The IPC will only look at energy projects with a generating capacity of over 50 megawatts (MW) onshore and 100MW offshore.
But, say the British Wind Energy Association (BWEA) and others, with nearly all onshore wind projects under that threshold, much of the renewable energy sector will be left facing the same planning difficulties as before.
‘If they had changed the threshold to the much more typical wind farm size of 25-30MW that would have made a massive difference,’ said Ecotricity founder Dale Vince.
‘If we can do all this for nuclear then why not wind? If any other sector had to go through the same planning process as wind we’d have no power plants anywhere.
‘The main problem is not the local planning offices but the local committees that oppose it, forcing a delay until it is appealed and then eventually gets Government approval,’ said Vince.
At the very least, says BWEA, the Government policy guidance should have set a legal time-limit on decisions.

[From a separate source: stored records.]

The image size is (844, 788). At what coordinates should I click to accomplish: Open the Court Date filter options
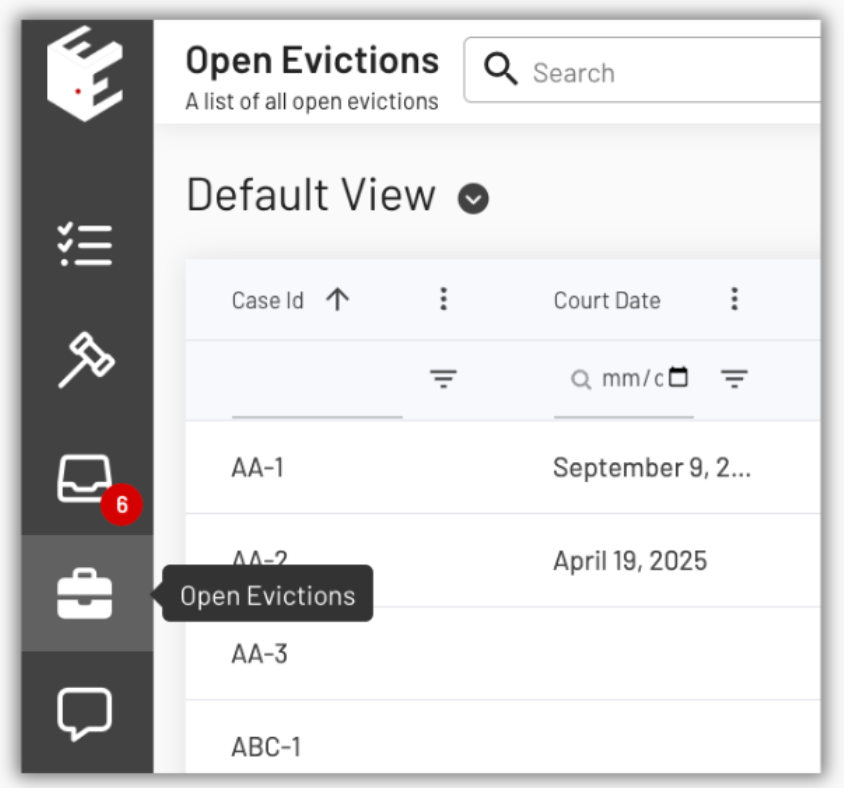(x=734, y=378)
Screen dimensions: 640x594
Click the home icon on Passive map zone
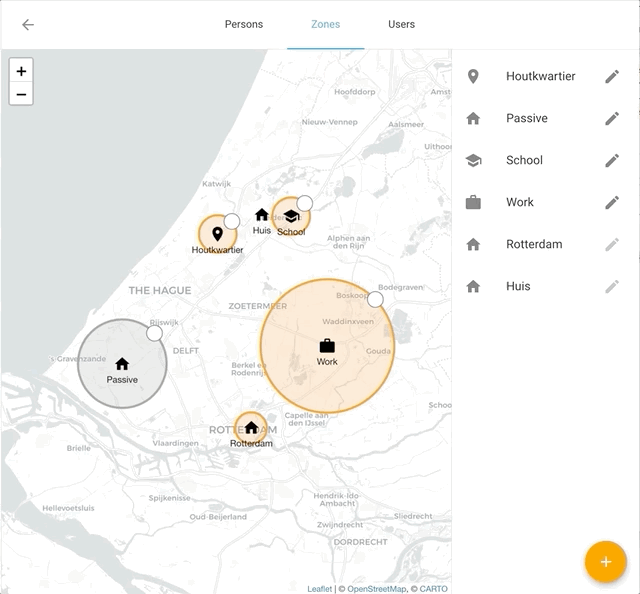click(x=122, y=364)
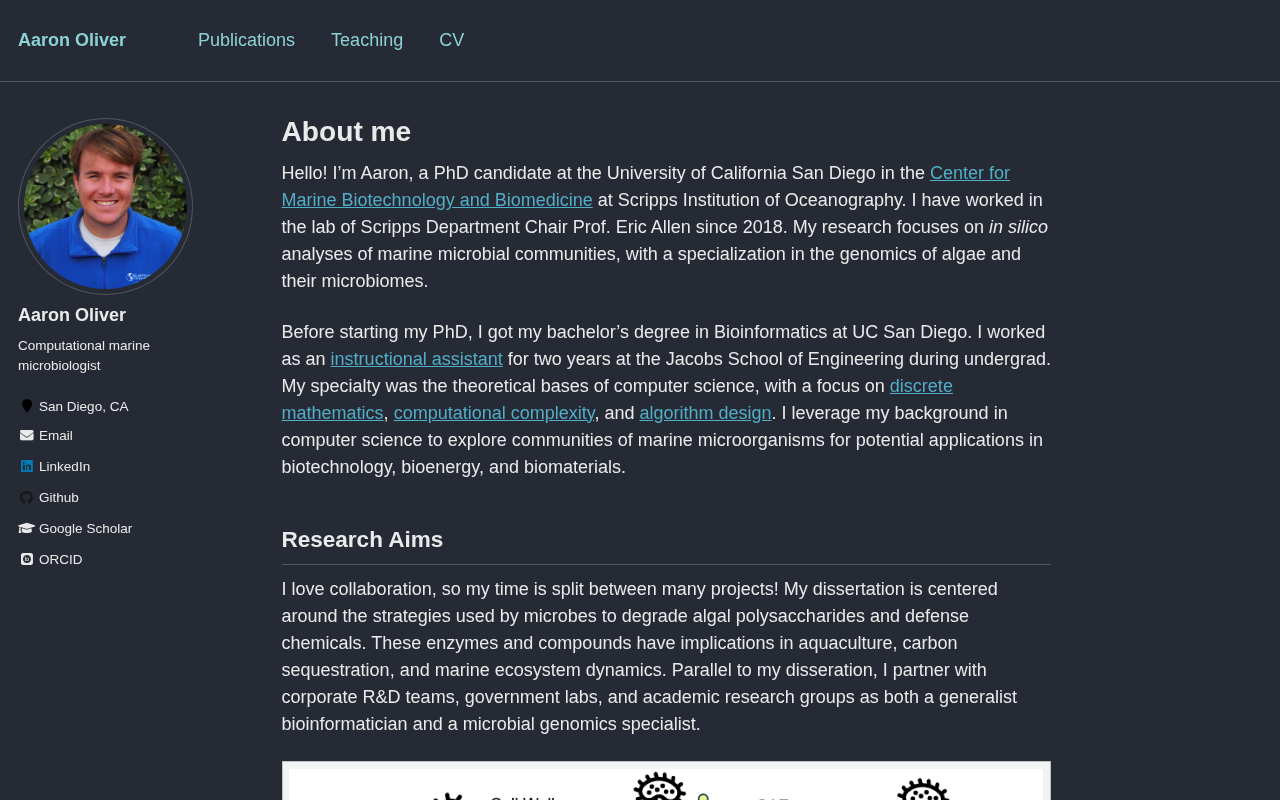Open the CV menu item
The width and height of the screenshot is (1280, 800).
[x=451, y=40]
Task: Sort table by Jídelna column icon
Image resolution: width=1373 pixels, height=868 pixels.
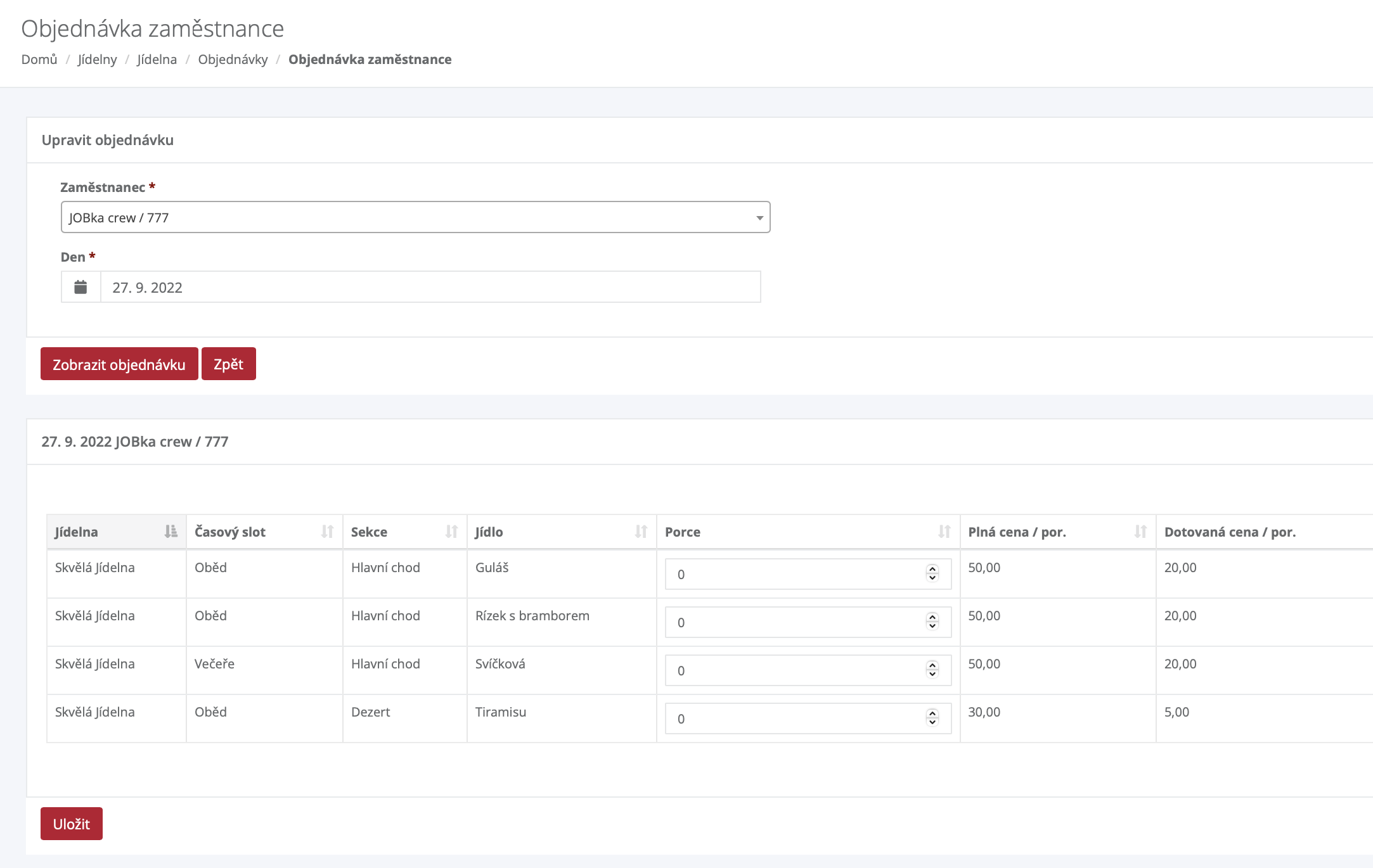Action: 171,532
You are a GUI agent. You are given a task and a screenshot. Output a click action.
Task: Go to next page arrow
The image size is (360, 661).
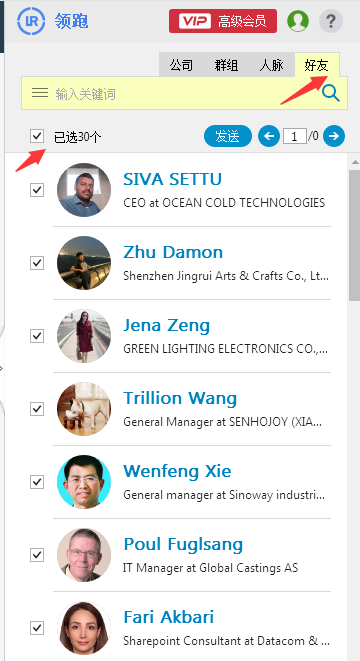point(334,136)
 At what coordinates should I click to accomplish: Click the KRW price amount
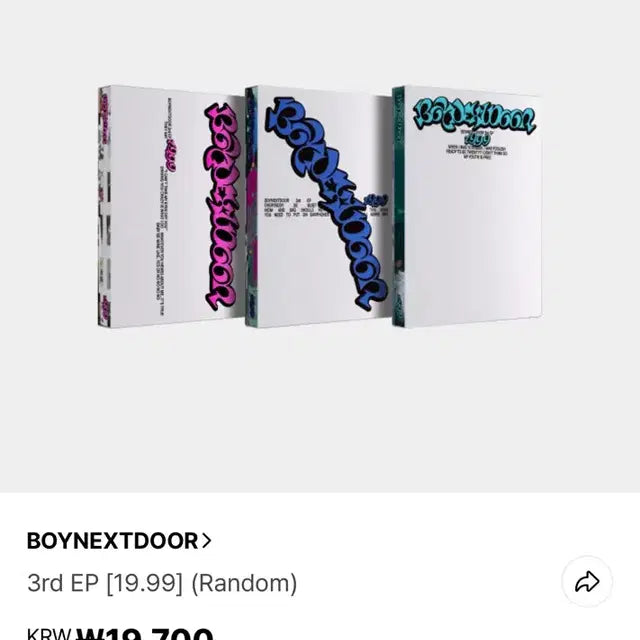[x=145, y=634]
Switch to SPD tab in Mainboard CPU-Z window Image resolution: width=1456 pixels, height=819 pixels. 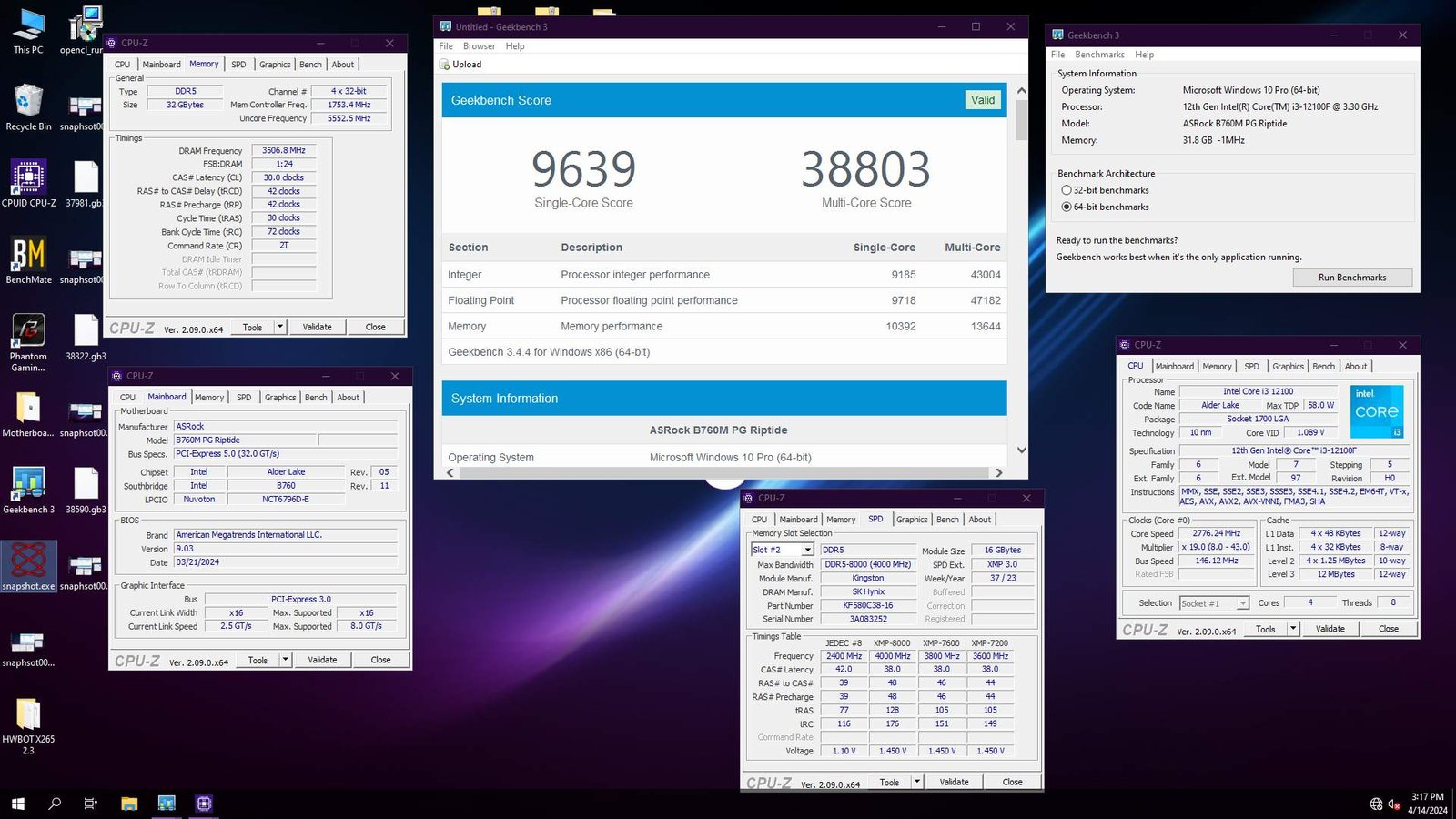(244, 398)
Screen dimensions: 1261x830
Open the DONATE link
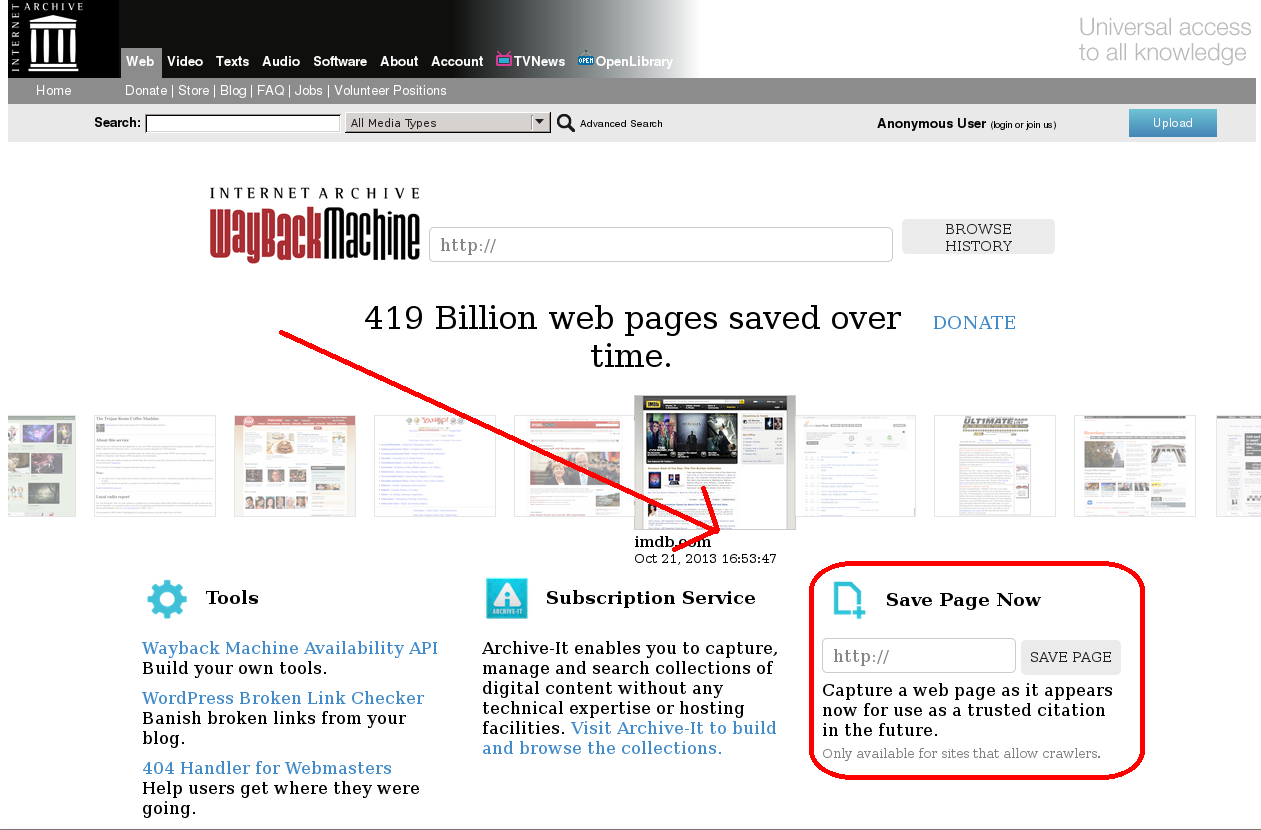pos(974,323)
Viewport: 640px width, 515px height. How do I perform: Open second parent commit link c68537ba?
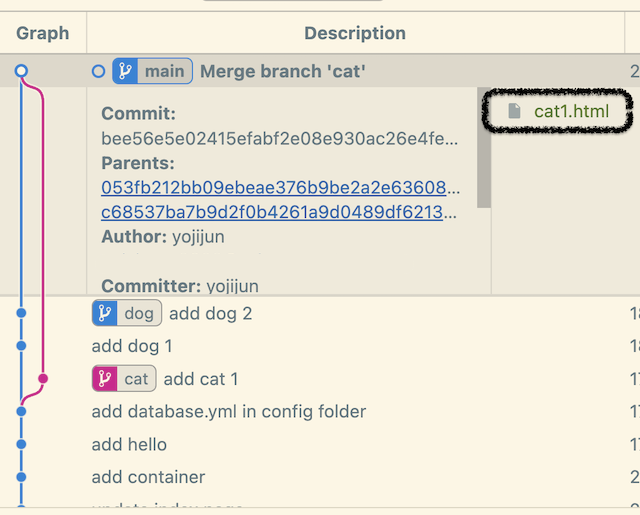281,212
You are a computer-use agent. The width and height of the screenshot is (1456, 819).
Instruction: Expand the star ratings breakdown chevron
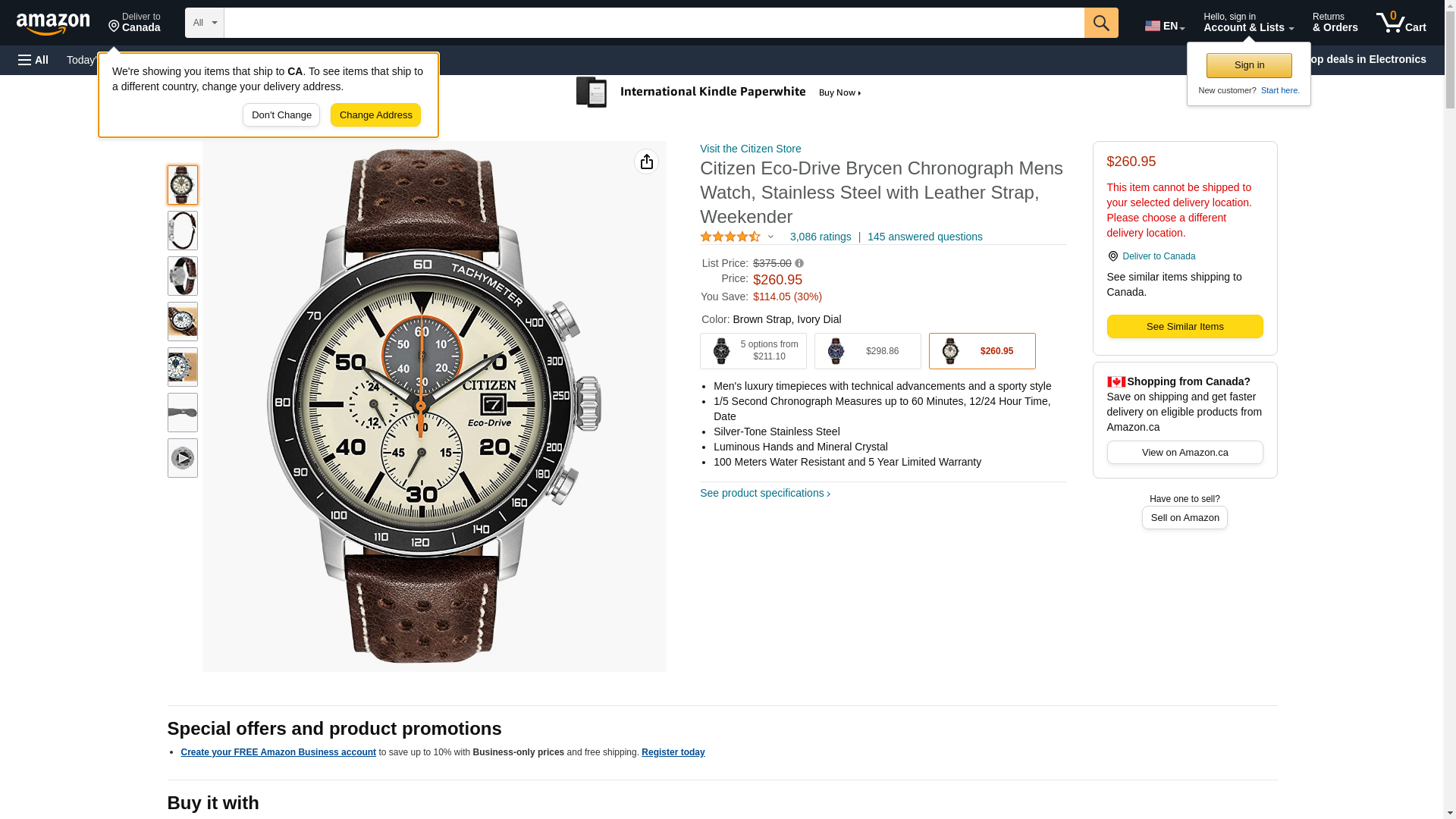click(770, 237)
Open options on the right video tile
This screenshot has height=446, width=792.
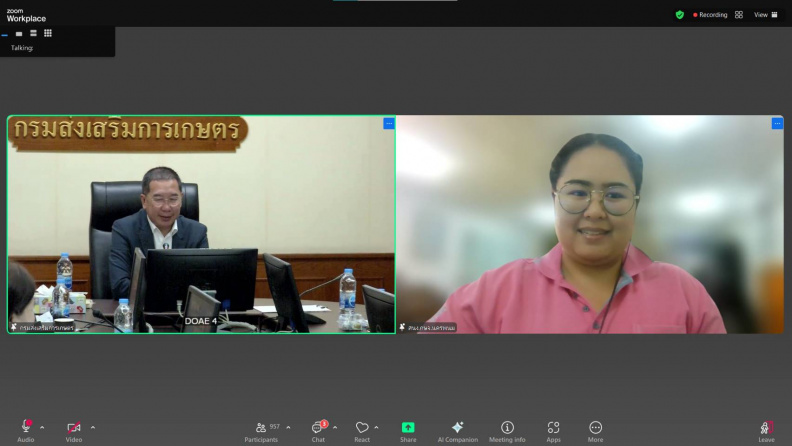(777, 123)
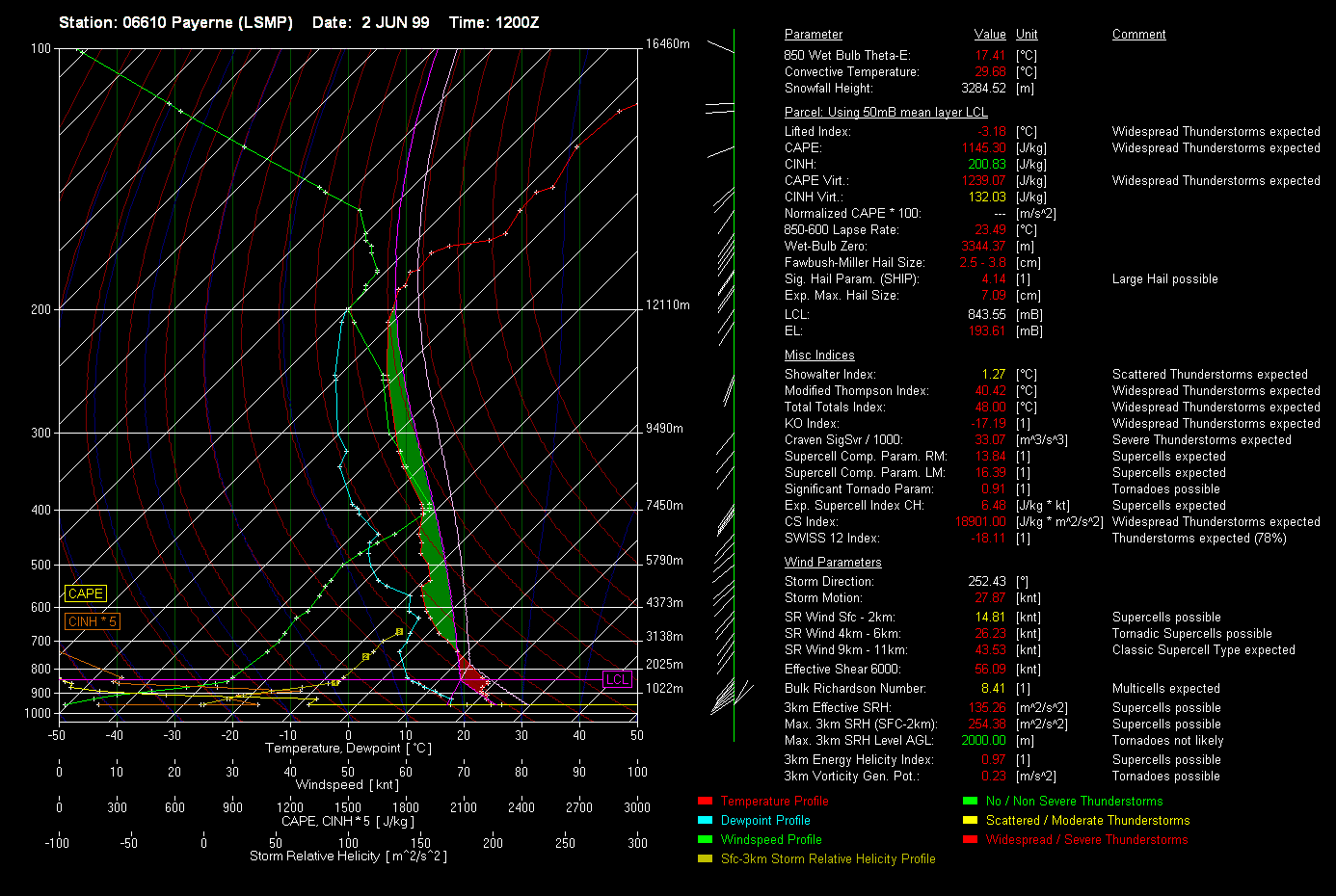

Even a one-year limit would have cut seven months off the average delay wind projects face.
But wind is not the only renewable option left out of the Government’s new policy guidance, which includes nothing on tidal (environmental impacts are still uncertain say officials), anaerobic digestion or hydro-power.
‘These are already coming up and being decided upon by local authorities and having an national policy statement could have been helpful to getting this decision approved,’ say the Renewable Energy Association (REA).
The Sustainable Development Commission (SDC) has said it is concerned that fast-tracking planning rules for big energy projects like nuclear power is keeping the focus on ‘big-box’ national grid energy generation when what the UK needs is to start moving towards a decentralised energy system.
‘By investing in big box grid rather than local energy, you are fixing us in to something considerably less efficient for another generation,’ said SDC chair Will Day.
Friends of the Earth agreed.
‘They [the Government] have underestimated the potential of under 50MW electricity generation and of the contribution decentralised energy could make to the de-carbonising of the grid,’ said planning coordinator Naomi Luhde-Thompson.
‘The planning system needs urgent reform to enable this country to develop a low-carbon economy,’ she added.
Friends of the Earth also criticised the lack of carbon accountability in the remit of the Government’s new planning body.
‘The IPC’s guidance from Government does not include anything on carbon profiling, so in effect, there is no limit to the amount of fossil fuel projects it could approve,’ said Luhde-Thompson.
This has left environmental campaigners worried that as well as ignoring the majority of the renewables sector the new planning rules will give an easy-ride to nuclear power, a non-renewable source of energy.
‘Decision-making about where we get our energy from, and the long-term costs associated with nuclear, should be opened up to more accountability, not less,’ said Green Party leader Caroline Lucas.